The correct option is the last one: It is impossible to say without more information.  My goal here was for students to understand that players’ heights vary on both teams, so we cannot state any conclusions about how the averages would change without knowing more about the heights of the individual players who changed teams. 

3. San Diego State’s admission rate for Fall 2019 was 34.13%, compared to 28.42% for Cal Poly – SLO’s.  Determine the percentage difference between these admission rates.  In other words, San Diego State’s admission rate was higher than Cal Poly – SLO’s by ___ %.  Enter your answer as a number, with two decimal places of accuracy.  Do not enter the % symbol.

As I mentioned throughout post #28 (A pervasive pet peeve, here), I emphasize how a difference in proportions is not equivalent to a percentage difference.  This question assessed whether students took my emphasis to heart.  Each student answered one of four versions of this question, with different campuses being compared.  I obtained the data on admission rates from the dashboard here.

4. A series of questions referred to the following graph from a recent Gallup study (here):

The most challenging question in this series was a very basic one: How many variables are represented in this graph?  The correct answer is 2, race and preference for how much time police spend in the area.  The other options that I presented were 1, 3, 4, and 12.

5. Another series of questions was based on this study (available here): Researchers surveyed 120 students at Saint Lawrence University, a liberal arts college with about 2500 students in upstate New York.  They asked students whether or not they have ever pulled an all-nighter (stayed up all night studying).  Researchers found that students who claimed to have never pulled an all-nighter had an average GPA (grade point average) of 3.1, compared to 2.9 for students who claimed to have pulled an all-nighter.  Some basic questions included identifying the type of study, explanatory variable, and response variable.  These led to a question about whether a cause-and-effect conclusion can legitimately be drawn from this study, with a follow-up free-response question* asking students to explain why or why not.

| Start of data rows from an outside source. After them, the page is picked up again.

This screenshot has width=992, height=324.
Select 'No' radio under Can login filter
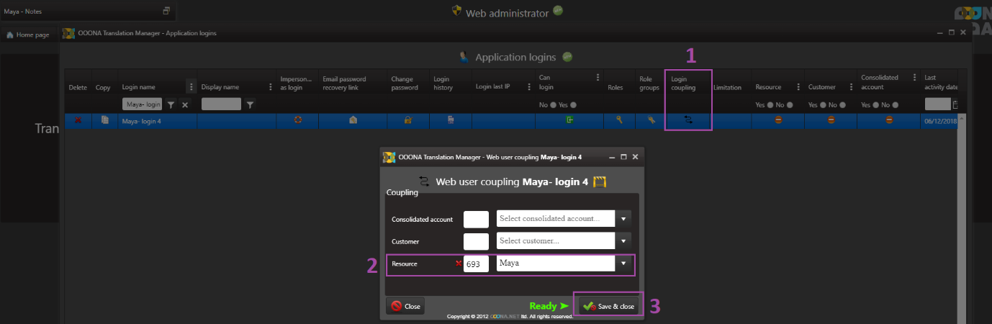tap(553, 104)
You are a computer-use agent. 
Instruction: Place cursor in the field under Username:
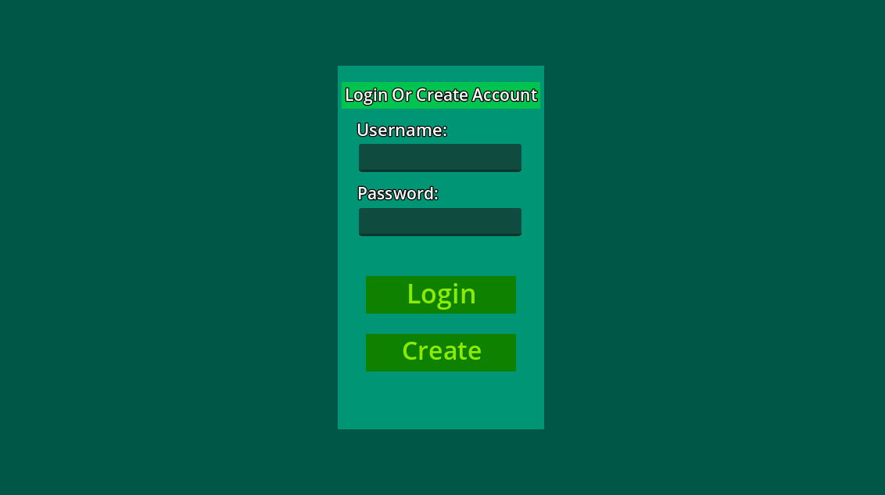[439, 157]
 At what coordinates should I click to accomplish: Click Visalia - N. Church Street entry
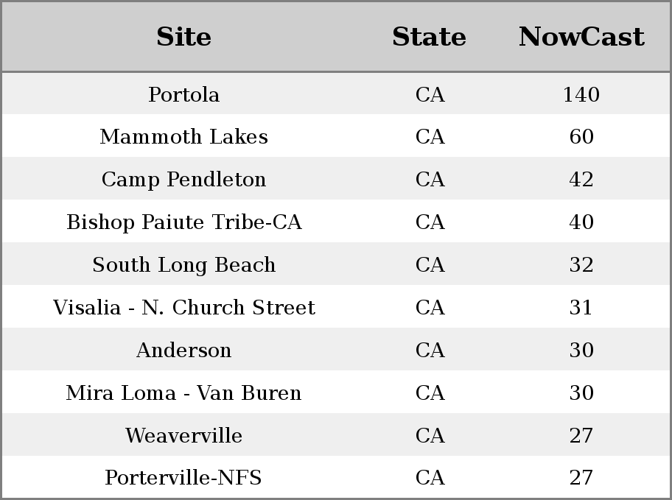click(184, 307)
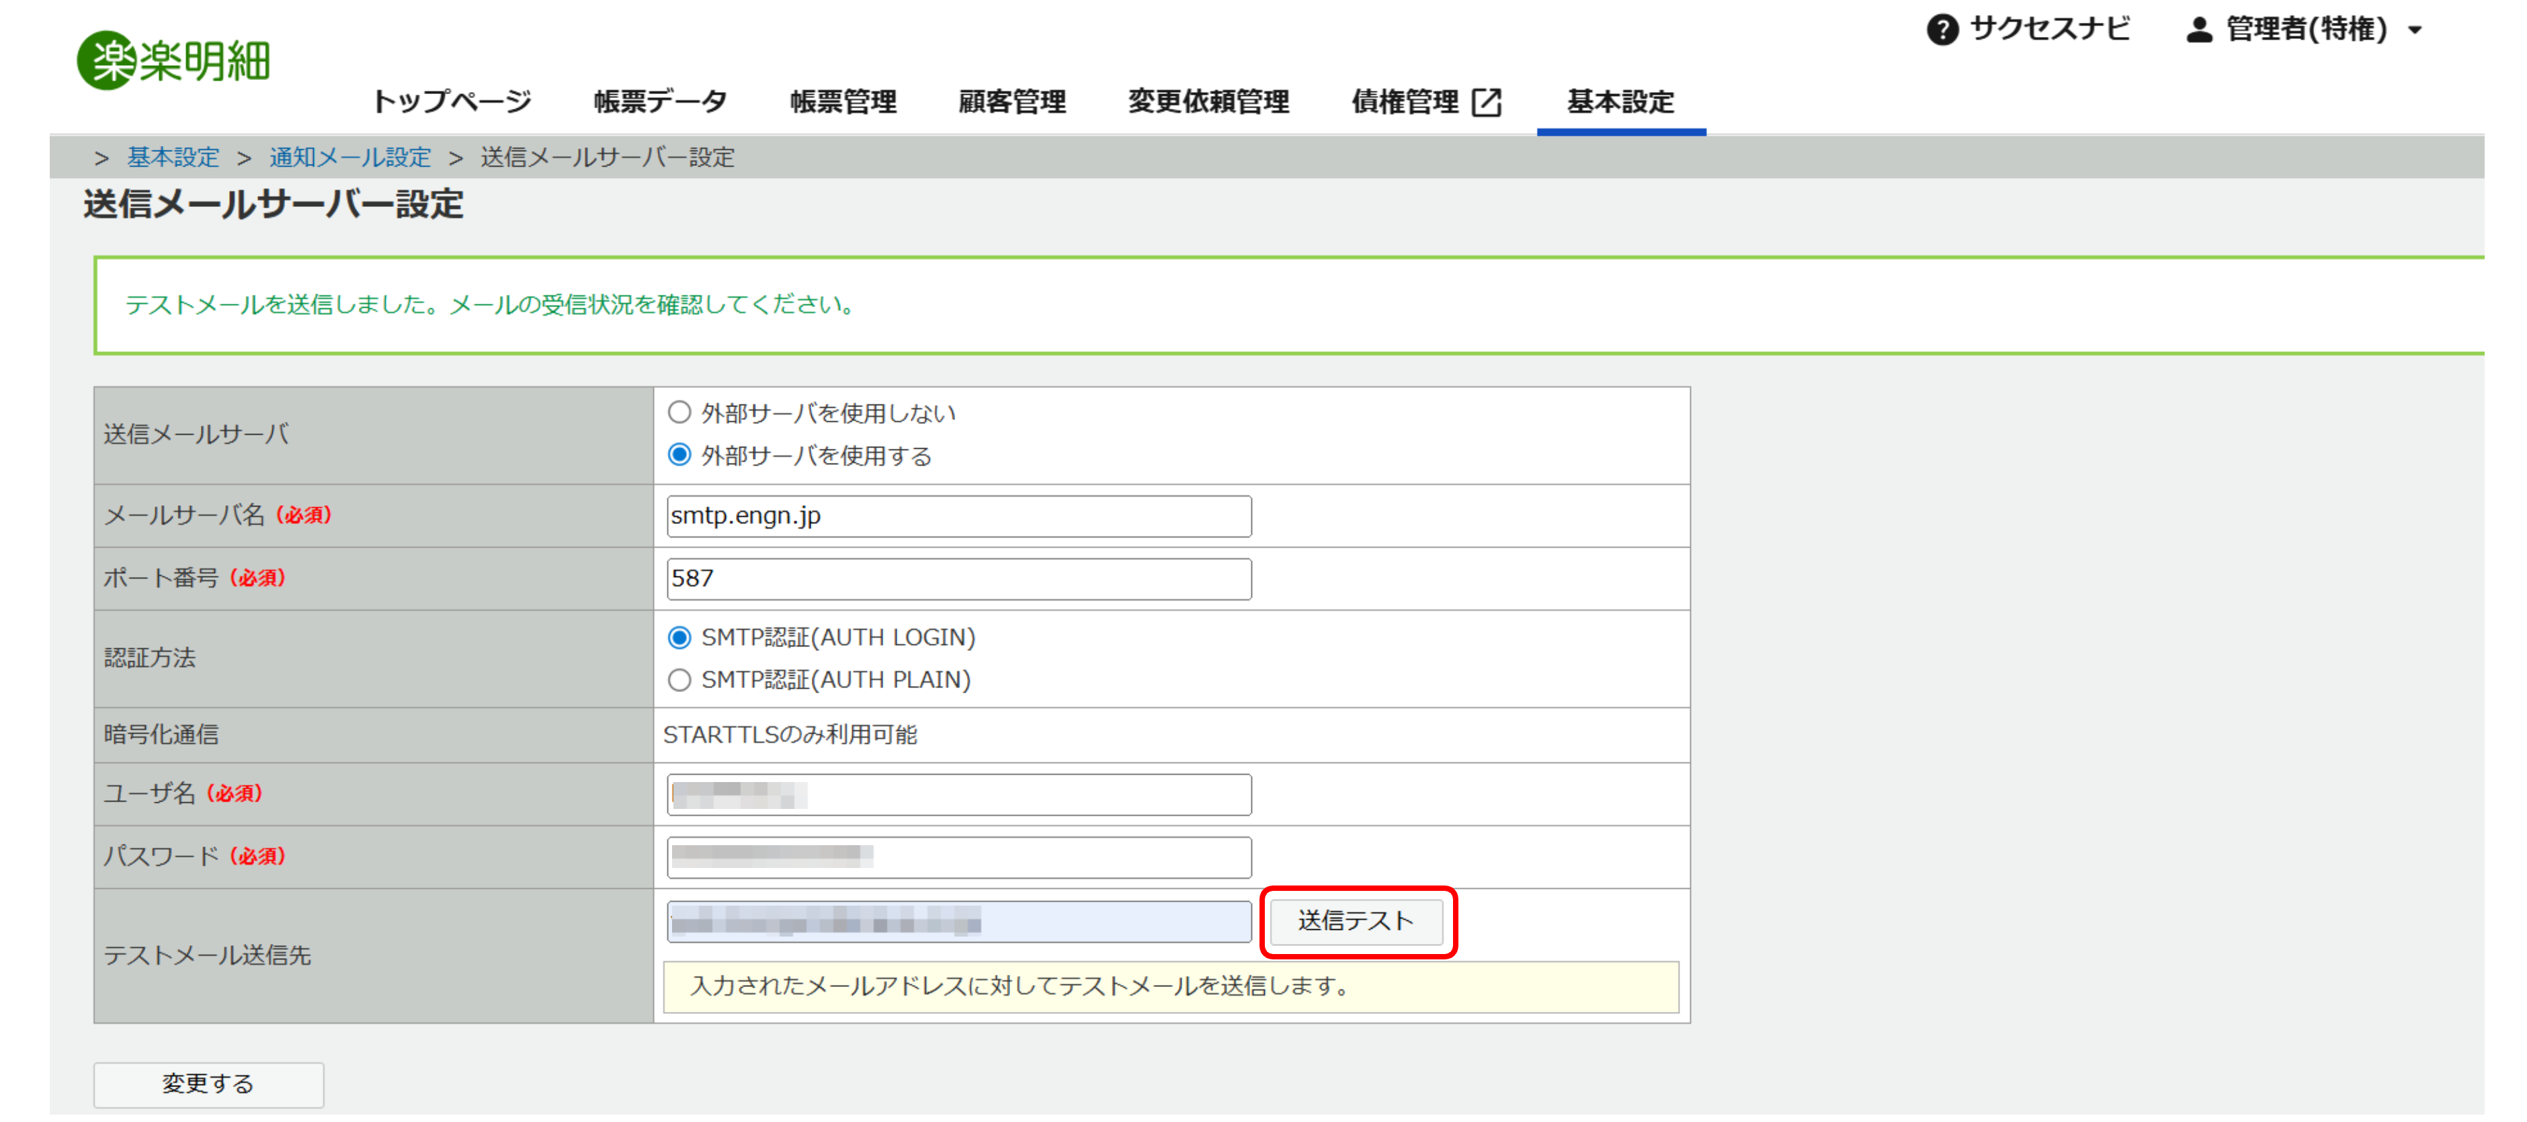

* Oh dear, I just reminded myself of the grading that I still need to do.  This procrastination step is fun but not entirely guilt-free.

Some other free-response questions waiting for me to grade asked students to:

6. Create a hypothetical example in which IQR = 0 and the mean is greater than the median.  I think this kind of question works well on an online exam.  Different students should give different responses, so I hope this question encourages independent thinking and discourages cheating.  (See post #31, Create your own example, part 1, here, for many more questions of this type.)

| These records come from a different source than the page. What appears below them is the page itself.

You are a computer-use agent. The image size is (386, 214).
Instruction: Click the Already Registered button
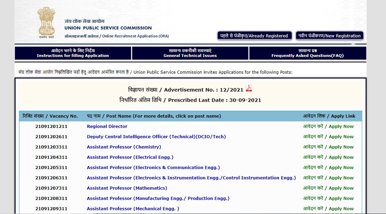[254, 36]
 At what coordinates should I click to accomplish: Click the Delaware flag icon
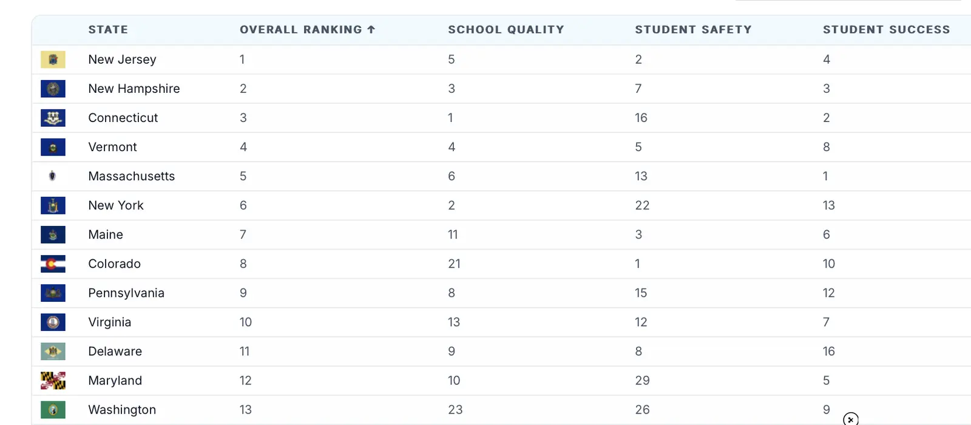(53, 352)
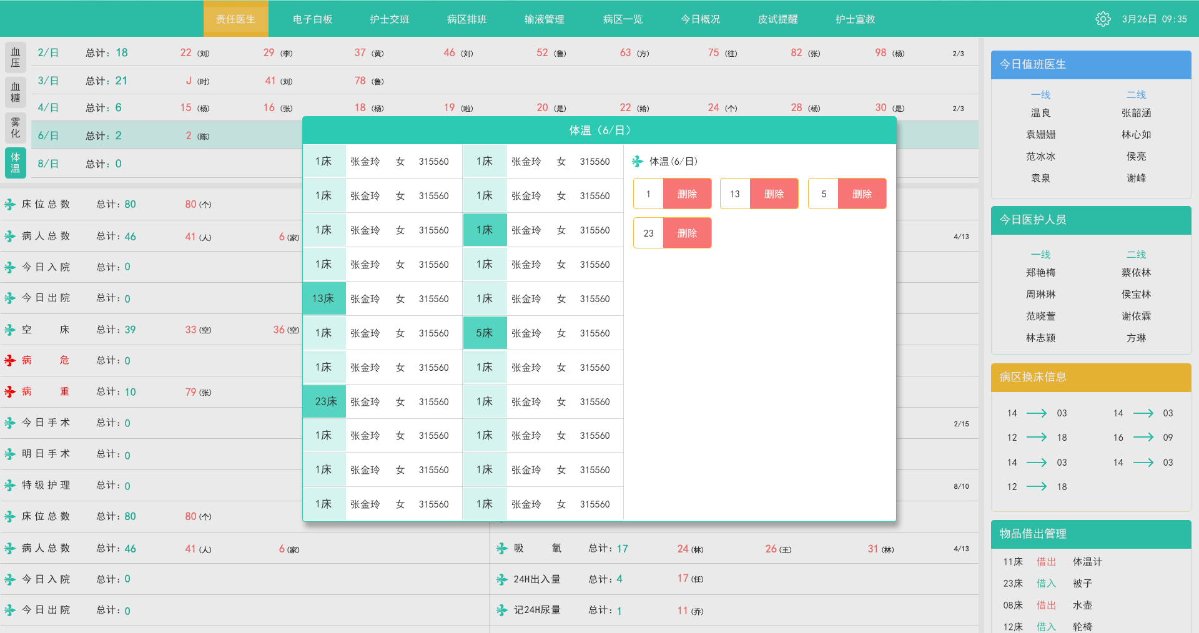Select the 雾化 side tab
The image size is (1199, 633).
pos(16,127)
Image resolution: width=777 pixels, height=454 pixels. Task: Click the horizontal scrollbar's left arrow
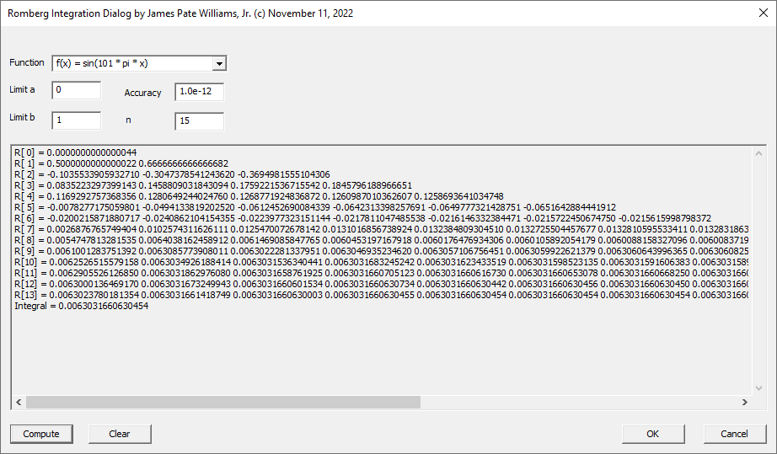tap(19, 403)
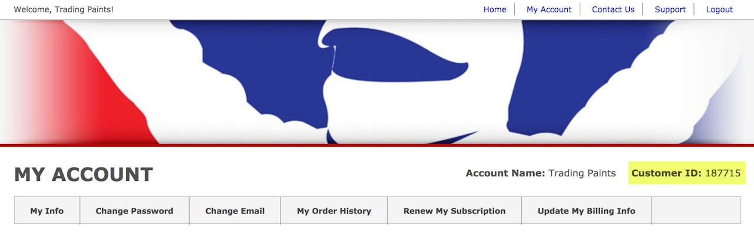Go to the Home link
754x238 pixels.
pyautogui.click(x=495, y=9)
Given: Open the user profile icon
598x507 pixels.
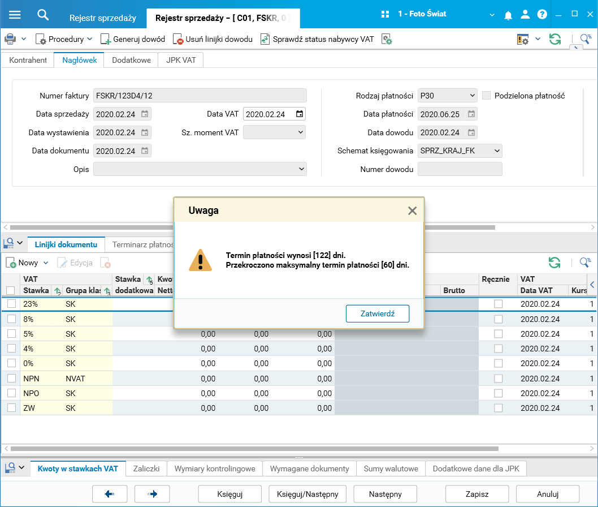Looking at the screenshot, I should tap(526, 14).
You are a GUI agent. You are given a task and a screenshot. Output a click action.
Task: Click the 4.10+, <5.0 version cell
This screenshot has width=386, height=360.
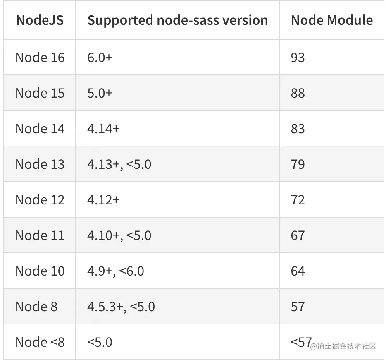point(119,235)
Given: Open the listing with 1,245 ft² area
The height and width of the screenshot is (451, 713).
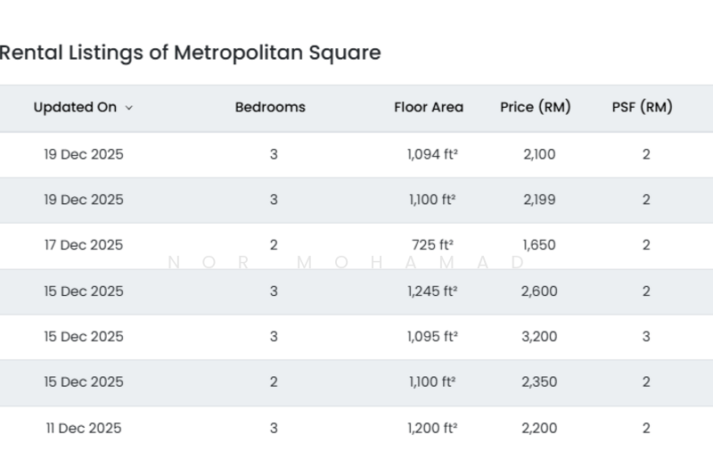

7. Write a paragraph comparing and contrasting the distribution of money winnings in 2019 on three professional golf tours – men’s, women’s, and senior men’s, as displayed in the boxplots:

I am looking for students to compare center, variability, and shape across the three distributions.  They should also comment on outliers and relate their comments to the context.

8. Describe and explain the oddity concerning which hospital performed better, in terms of patients experiencing a complete recovery, for the data shown in the following tables of counts:

I expect this to be one of the more challenging questions on the exam.  Students need to calculate correct proportions, comment on the oddity that Hospital A does worse overall despite doing better for each condition, and explain that Hospital A sees most of the patients in poor condition, who are less likely to experience a full recovery than those in fair condition.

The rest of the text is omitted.